Deprecated API: Where to Catch Issues
Android
Problems with deprecated API most often in these areas:
Notifications (API 26+). On Android 8+ all notifications require NotificationChannel. Without it notify() silently ignored. App thinks notification shown — nope.
// Check: create channel only on API 26+
if (Build.VERSION.SDK_INT >= Build.VERSION_CODES.O) {
val channel = NotificationChannel(CHANNEL_ID, "General", NotificationManager.IMPORTANCE_DEFAULT)
notificationManager.createNotificationChannel(channel)
}
Permissions (API 33+). READ_EXTERNAL_STORAGE on Android 13+ replaced with granular: READ_MEDIA_IMAGES, READ_MEDIA_VIDEO, READ_MEDIA_AUDIO. Requesting old permission on Android 13 doesn't give media access.
Foreground Service (API 34+). Android 14 requires specifying foreground service type: dataSync, mediaPlayback, location etc. Without type — SecurityException on start.

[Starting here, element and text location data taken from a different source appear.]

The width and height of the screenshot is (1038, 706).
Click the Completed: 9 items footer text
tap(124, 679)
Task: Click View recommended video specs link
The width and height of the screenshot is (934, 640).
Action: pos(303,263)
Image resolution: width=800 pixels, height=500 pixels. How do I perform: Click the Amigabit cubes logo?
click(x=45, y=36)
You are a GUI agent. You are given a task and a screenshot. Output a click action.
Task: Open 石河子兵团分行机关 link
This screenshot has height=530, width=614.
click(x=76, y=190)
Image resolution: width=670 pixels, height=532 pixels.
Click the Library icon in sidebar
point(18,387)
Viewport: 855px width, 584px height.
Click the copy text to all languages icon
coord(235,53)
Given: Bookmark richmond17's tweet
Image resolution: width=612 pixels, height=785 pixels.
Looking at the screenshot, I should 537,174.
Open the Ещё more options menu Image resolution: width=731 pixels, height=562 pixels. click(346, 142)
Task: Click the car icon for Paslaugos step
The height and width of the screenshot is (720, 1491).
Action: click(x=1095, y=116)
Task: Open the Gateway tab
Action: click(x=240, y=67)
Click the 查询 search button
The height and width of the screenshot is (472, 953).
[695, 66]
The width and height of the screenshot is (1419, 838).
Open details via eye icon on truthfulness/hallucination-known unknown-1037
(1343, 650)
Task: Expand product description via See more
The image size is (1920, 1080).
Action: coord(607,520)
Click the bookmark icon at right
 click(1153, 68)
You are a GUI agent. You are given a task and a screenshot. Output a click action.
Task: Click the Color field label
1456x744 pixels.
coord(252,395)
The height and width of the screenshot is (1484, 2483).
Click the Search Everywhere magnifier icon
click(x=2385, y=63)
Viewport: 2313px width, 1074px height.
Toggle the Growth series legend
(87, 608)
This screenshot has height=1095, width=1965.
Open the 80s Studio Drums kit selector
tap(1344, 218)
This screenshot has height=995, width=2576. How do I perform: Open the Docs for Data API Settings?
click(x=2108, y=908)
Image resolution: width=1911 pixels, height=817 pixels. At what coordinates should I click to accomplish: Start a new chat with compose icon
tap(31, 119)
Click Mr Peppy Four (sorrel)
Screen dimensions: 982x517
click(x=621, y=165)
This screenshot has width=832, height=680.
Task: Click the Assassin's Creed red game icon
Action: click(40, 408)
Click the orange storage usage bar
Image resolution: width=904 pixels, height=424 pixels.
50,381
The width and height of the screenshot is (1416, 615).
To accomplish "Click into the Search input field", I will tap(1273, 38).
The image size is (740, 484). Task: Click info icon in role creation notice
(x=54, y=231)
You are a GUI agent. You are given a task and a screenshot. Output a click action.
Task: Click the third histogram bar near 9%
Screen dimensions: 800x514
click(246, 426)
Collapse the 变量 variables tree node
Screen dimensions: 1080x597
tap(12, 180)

Tool for checking: lint with NewApi rule. In Android Studio: Analyze → Inspect Code. Flags:
android {
lint {
abortOnError = true
error += setOf("NewApi", "InlinedApi")
}
}
NewApi — API call available above minSdkVersion without @RequiresApi or Build.VERSION.SDK_INT check. Auto-finds most compatibility issues before run.
iOS
@available and #available — mandatory patterns:
if #available(iOS 16.0, *) {
// NavigationStack, available from iOS 16
NavigationStack { ... }
} else {
NavigationView { ... } // deprecated, but works until iOS 15
}
Compiler warns about new API use without @available check — caught statically. But nuance: warning, not error. In large codebases such warnings get lost.
Most common miss: SwiftUI components added in new iOS versions. ContentUnavailableView (iOS 17), NavigationStack (iOS 16), Charts (iOS 16) — without fallback app crashes on iOS 15 with dyld: Symbol not found.
Tool: Xcode Simulator with Specific Versions
Download additional runtimes: Xcode → Settings → Platforms → + → iOS 15.x Simulator Runtime. After download create simulator of needed version and test on it.
Testing Process
Don't run entire E2E suite on each version — overkill. Differentiated approach:
- Smoke test on minimum supported version: main flows work, app starts.
- Full regression on current OS version.
- Point testing on intermediate versions — only functions using specific version API.
Keep list of "risky" functions by version in document: function → minimum version → tested on.
Detecting Incompatibilities Without Devices
Firebase Test Lab — testing on virtual devices with different API levels. Fast, cheap, covers most incompatibilities. For finer issues (custom Samsung ROMs, MediaTek vs Qualcomm) — real devices.
Static analysis — lint for Android, Xcode Build & Analyze for iOS. Run in CI on each PR.
Timeline
2–3 days — compiling version matrix from analytics, testing on priority versions, static analysis on deprecated API, report with incompatibility matrix. Cost is calculated individually.